Mais laissons pour quelques instants la parole à Kant : « Le beau est le symbole de ce qui est moralement bon, et, sous ce rapport, il cause un plaisir qu’on prétend devoir être ressenti par tout autre homme. La sensibilité a conscience d’être par lui, dans une certaine mesure, ennoblie et élevée au-dessus des jouissances purement passives qu’elle doit aux impressions extérieures… Le goût forme comme le passage de l’attrait purement sensible à l’habitude de s’intéresser moralement aux choses… ; il nous apprend même à nous complaire librement aux objets des sens, même sans l’excitation du désir sensible… C’est une disposition de la sensibilité très favorable à la morale que de goûter un plaisir désintéressé, dans la contemplation d’un cristal ou de la riche végétation d’une belle nature. »
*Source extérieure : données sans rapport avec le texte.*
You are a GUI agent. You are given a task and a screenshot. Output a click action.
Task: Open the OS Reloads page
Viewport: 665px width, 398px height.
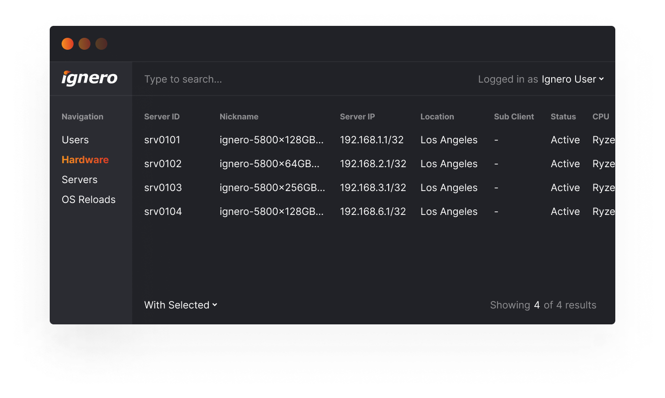point(88,199)
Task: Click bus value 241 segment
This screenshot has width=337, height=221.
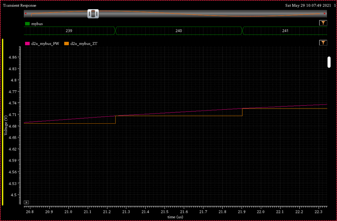Action: 285,31
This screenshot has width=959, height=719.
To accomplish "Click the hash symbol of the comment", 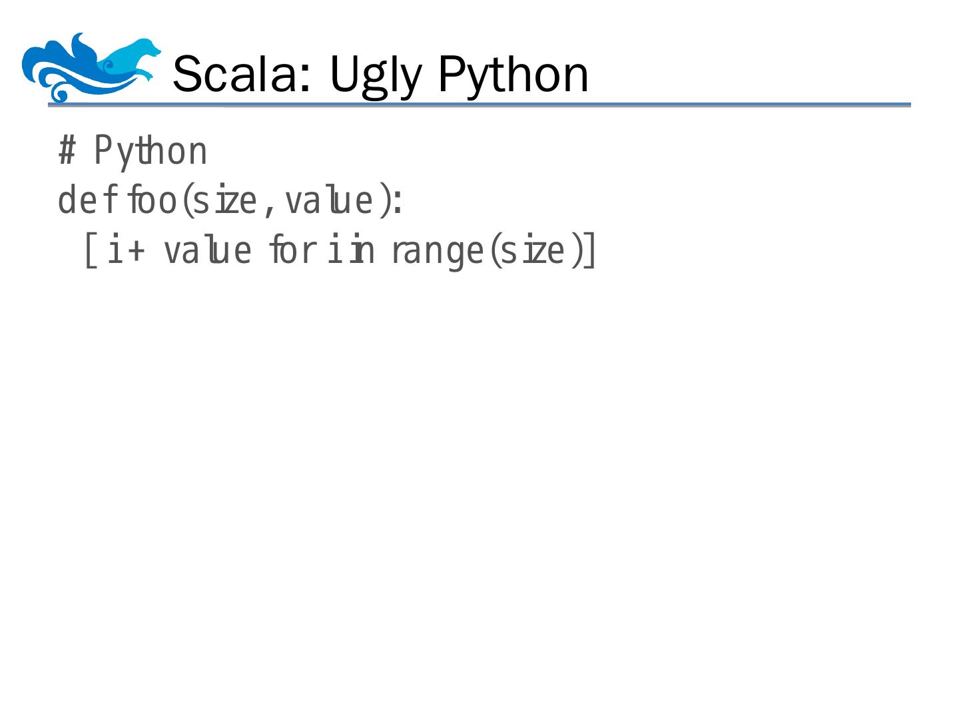I will click(x=67, y=150).
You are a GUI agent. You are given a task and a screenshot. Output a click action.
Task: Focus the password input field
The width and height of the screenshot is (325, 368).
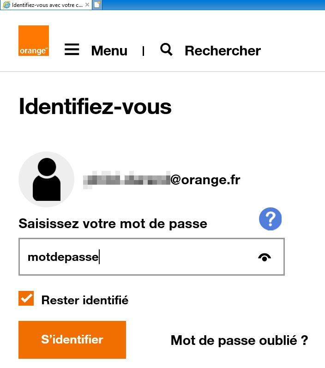(138, 257)
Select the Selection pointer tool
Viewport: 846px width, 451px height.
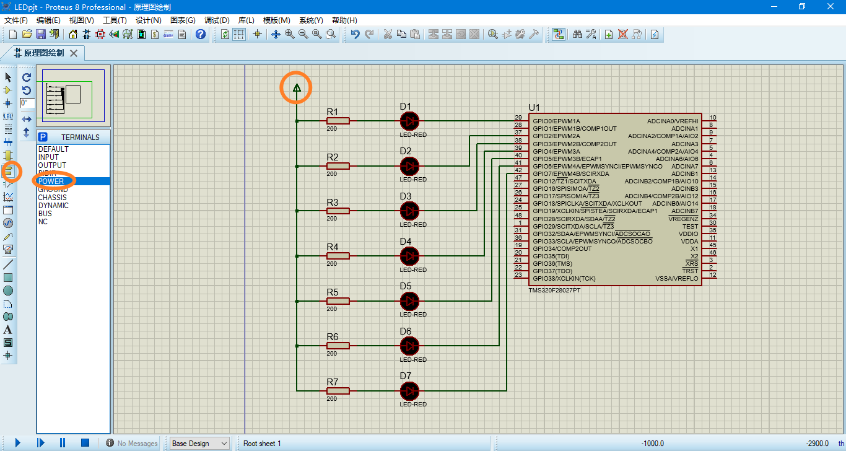(8, 77)
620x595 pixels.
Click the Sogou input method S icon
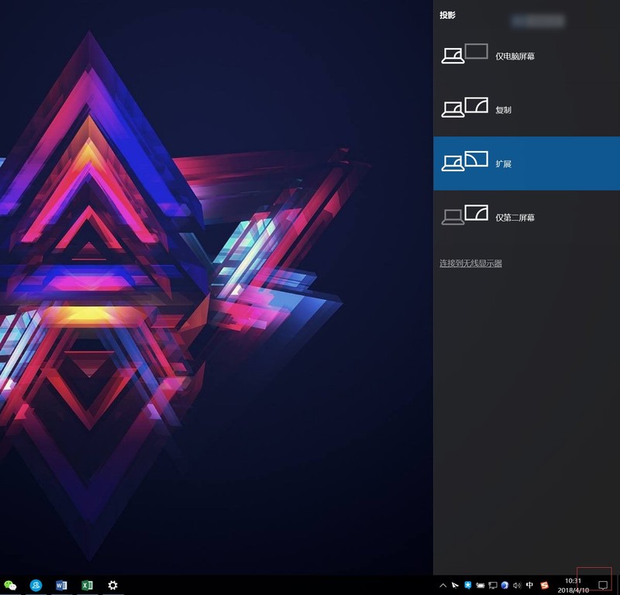pos(544,585)
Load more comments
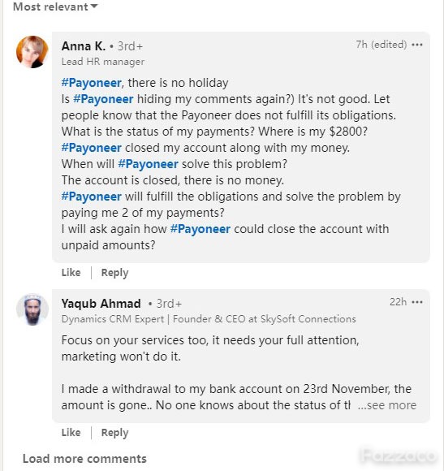The height and width of the screenshot is (471, 444). [84, 459]
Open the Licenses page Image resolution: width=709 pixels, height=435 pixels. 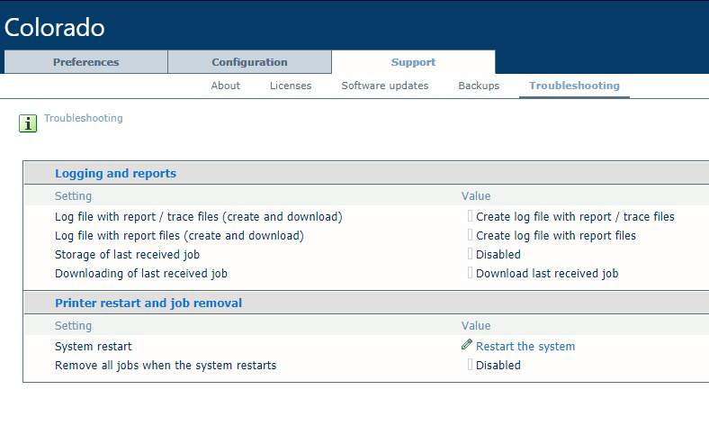pos(291,86)
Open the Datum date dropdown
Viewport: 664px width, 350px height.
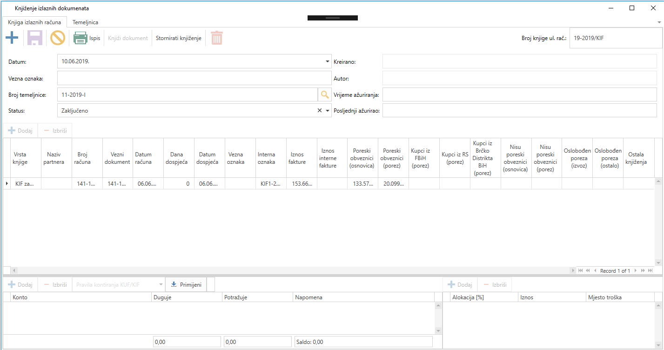click(x=327, y=61)
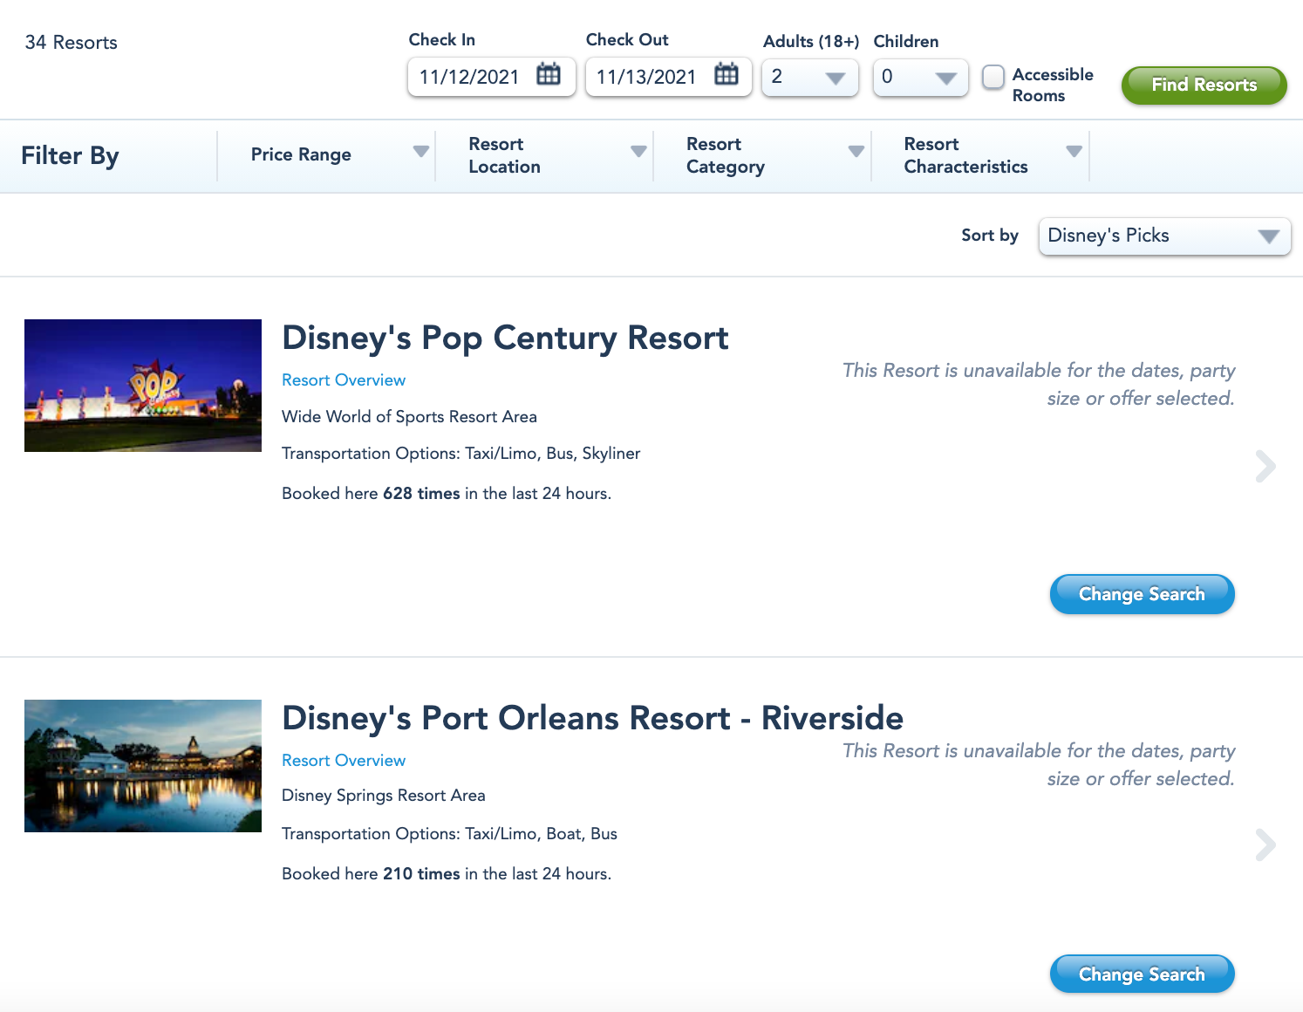Click Change Search for Pop Century Resort
Screen dimensions: 1303x1012
coord(1142,594)
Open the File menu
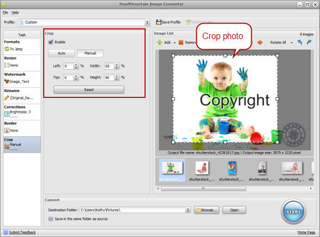Image resolution: width=320 pixels, height=237 pixels. (5, 12)

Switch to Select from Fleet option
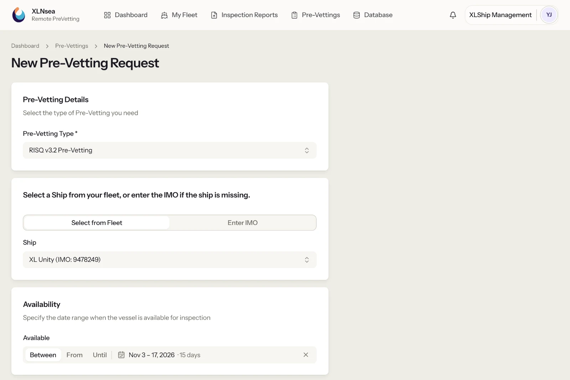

Il était réservé à Schiller de féconder avec son génie et son expérience ces vues profondes de Kant, et de protester indirectement, à son tour, contre l’erreur de Rousseau, dans ses Lettres sur l’éducation esthétique de l’humanité.

Sans doute, Kant n’a pas toujours tenu le même langage. Il paraît en certains passages redouter, pour la pratique du devoir, ce concours de la sensibilité esthétique, dont il vient d’estimer si haut la salutaire influence. Il lui semble parfois que le devoir ne puisse être accompli dans toute sa pureté qu’autant qu’il l’est sans goût, sans amour ; et que sa voix austère ne soit pas suffisamment entendue par l’âme que la beauté morale agite de son saint enthousiasme. Mais nous croyons avec la plupart des commentateurs qu’il n’y a là qu’une exagération de langage, provoquée chez Kant par le désir de prévenir toute confusion entre les excitations fatales du tempérament et des sens, et les libres impulsions de la vertu véritable. En tout cas, nous n’y saurions voir un retour à la théorie de Rousseau sur l’opposition de l’art et de la moralité. Il suffit pour s’en convaincre de lire la lettre qu’il écrivit à Schiller, lors de la publication des Lettres sur l’éducation, etc. « Je trouve, lui dit-il, vos lettres très remarquables, et je vais les étudier pour vous communiquer mes pensées à ce sujet[1]. »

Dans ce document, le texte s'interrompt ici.